Your objective:
Would you reproduce the listing exactly, leaving nothing out?

Excerpted records:
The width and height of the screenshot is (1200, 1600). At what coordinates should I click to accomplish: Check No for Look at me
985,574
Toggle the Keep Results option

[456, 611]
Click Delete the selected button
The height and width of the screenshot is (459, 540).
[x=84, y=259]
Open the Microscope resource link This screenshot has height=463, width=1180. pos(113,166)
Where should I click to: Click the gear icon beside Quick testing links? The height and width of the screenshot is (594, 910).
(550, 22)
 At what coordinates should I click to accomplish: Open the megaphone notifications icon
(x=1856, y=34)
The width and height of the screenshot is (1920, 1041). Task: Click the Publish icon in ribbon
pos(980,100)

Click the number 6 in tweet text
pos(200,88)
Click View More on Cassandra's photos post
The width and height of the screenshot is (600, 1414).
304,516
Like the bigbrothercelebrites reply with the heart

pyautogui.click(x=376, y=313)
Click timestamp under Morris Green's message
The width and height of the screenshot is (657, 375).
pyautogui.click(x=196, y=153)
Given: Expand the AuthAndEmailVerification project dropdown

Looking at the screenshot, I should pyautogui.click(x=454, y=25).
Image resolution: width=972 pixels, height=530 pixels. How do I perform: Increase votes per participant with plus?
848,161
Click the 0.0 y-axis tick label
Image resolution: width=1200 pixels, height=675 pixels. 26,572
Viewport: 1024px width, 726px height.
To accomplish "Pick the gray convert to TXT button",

Result below:
The width and height of the screenshot is (1200, 1600). At what coordinates should I click to accomplish: Check No for Look at me
985,574
Toggle the Keep Results option

[456, 611]
Click Delete the selected button
The height and width of the screenshot is (459, 540).
[x=84, y=259]
Open the Microscope resource link This screenshot has height=463, width=1180. pos(113,166)
Where should I click to: Click the gear icon beside Quick testing links? The height and width of the screenshot is (594, 910).
(550, 22)
 At what coordinates should I click to accomplish: Open the megaphone notifications icon
(x=1856, y=34)
The width and height of the screenshot is (1920, 1041). Task: Click the Publish icon in ribbon
pos(980,100)

Click the number 6 in tweet text
pos(200,88)
Click View More on Cassandra's photos post
The width and height of the screenshot is (600, 1414).
304,516
Like the bigbrothercelebrites reply with the heart

pyautogui.click(x=376, y=313)
Click timestamp under Morris Green's message
The width and height of the screenshot is (657, 375).
pyautogui.click(x=196, y=153)
Given: Expand the AuthAndEmailVerification project dropdown

Looking at the screenshot, I should pyautogui.click(x=454, y=25).
Image resolution: width=972 pixels, height=530 pixels. How do I perform: Increase votes per participant with plus?
848,161
Click the 0.0 y-axis tick label
Image resolution: width=1200 pixels, height=675 pixels. 26,572
Viewport: 1024px width, 726px height.
To accomplish "Pick the gray convert to TXT button",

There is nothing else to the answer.